Acteur de bien des manières de la culture pop des années 60, 70 Michel Magne a tout connu. La célébrité grâce à ses musiques de films mais aussi la déchéance (à cause en partie) de ce qui l'avait placé fut un temps en haut de l'échelle sociale à savoir... les studios d'Hérouville. Grâce à un album enrichi d'un certain nombre d'images et de documents d'époque, nous suivons la tumultueuse vie de Magne et de son château comme si nous y étions. Tel un musée de poche nous retrouvons des photos d'époque où l'on y découvre non sans une once de nostalgie de grandes personnes de la musique telles que Johnny Hallyday ou encore les Pink Floyd.Le travail de recherche conséquent de l'auteur nous offre une histoire complète bourrée d'anecdotes toutes plus croustillantes les unes que les autres mais surtout plus vrai que nature !

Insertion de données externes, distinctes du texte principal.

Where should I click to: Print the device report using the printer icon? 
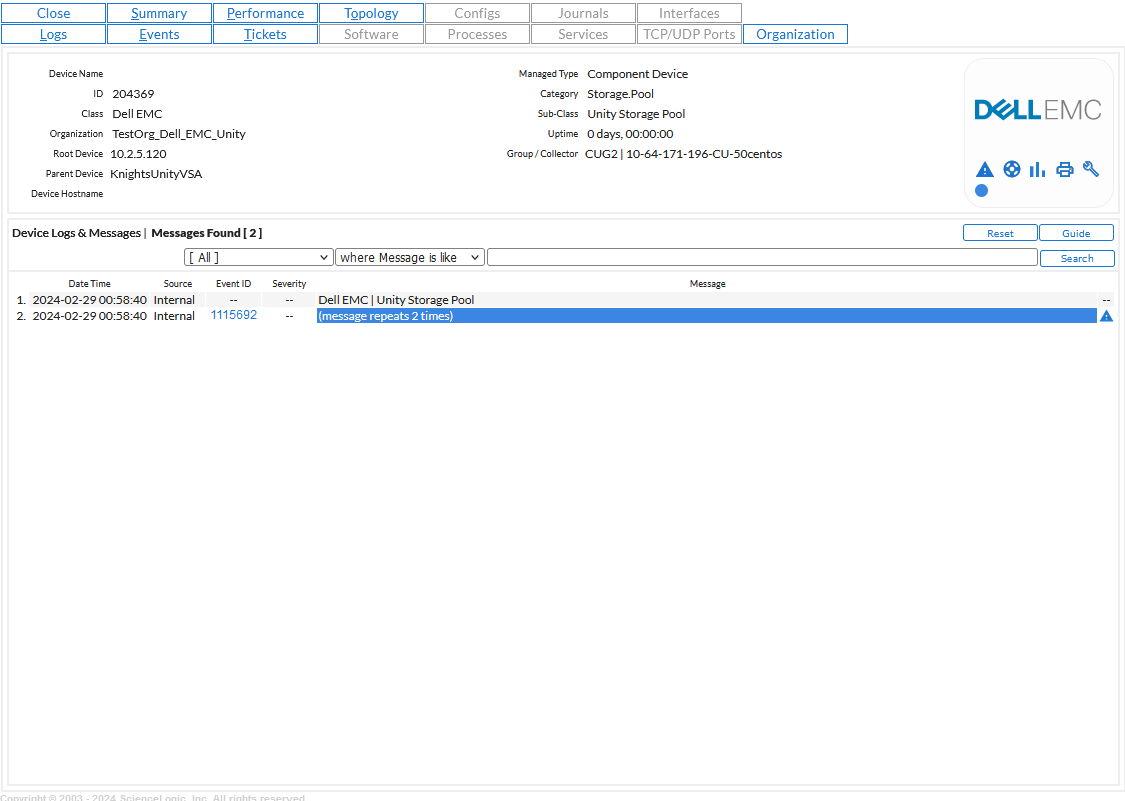tap(1064, 169)
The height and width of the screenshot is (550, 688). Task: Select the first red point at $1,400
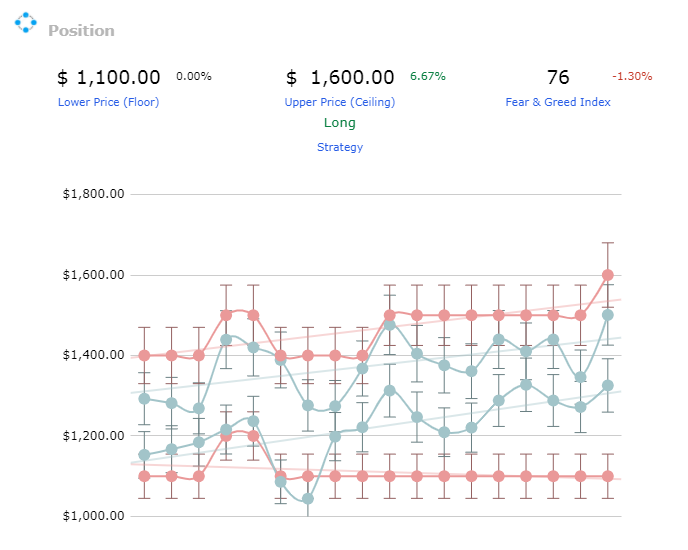click(144, 356)
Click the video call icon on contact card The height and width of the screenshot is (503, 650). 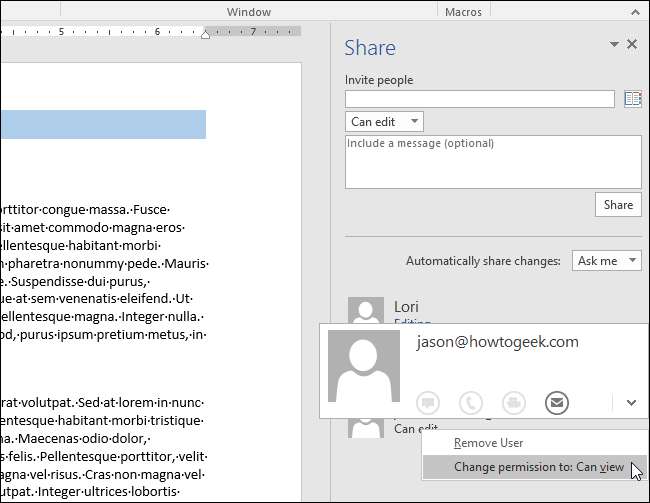(514, 402)
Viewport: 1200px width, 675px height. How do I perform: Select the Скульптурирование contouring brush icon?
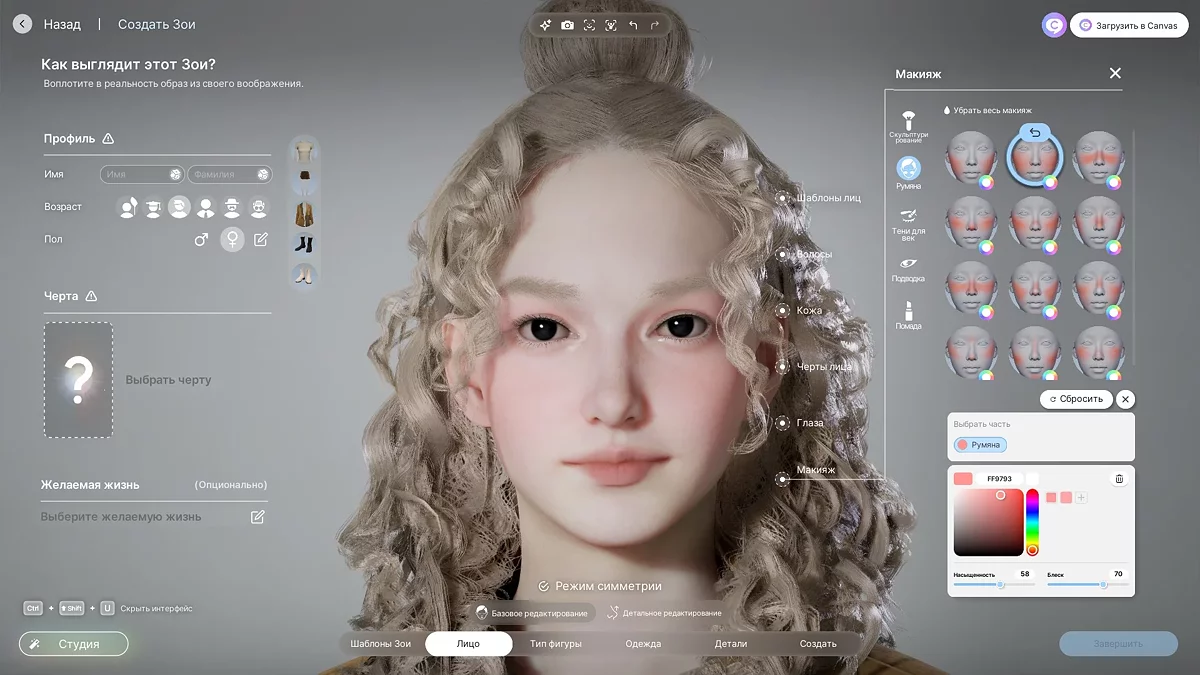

En bref ce roman graphique aux allures de biographie est une véritable mine d'or et offre une lecture plaisante et instructive sur ce grand homme qu'était Michel Magne. Une lecture qui plaira aux fans du personnage comme aux lecteurs friands de cette culture Pop qui a l'époque était complètement décomplexée !
Un roman graphique dense et très bien conçu, alternant les pages de BD, des parties narratives présentant les différentes périodes de la vie de Michel Magne de 1930 à sa mort, et aussi de nombreuses photos se mêlant parfois aux dessins. Plus de 200 pages qui nous emportent comme dans un tourbillon à la découverte de ce compositeur de musique qui a marqué son temps, avec comme point culminant son château d'Hérouville, devenu un haut lieu mondial de l'enregistrement de chansons, ayant accueilli les plus grands artistes français et internationaux du monde.
Une belle découverte pour une belle rétrospective musicale des années 1950 à 1980 avec tous ses excès et toutes ses folies. J'ai simplement été un peu gêné par le décalage chronologique entre les parties BD et narratives qui ne coïncident pas.
Au final c'est un roman graphique intéressant qui va combler les amateurs de musique mais aussi de cinéma car Magne a été un compositeur prolifique de musique de films.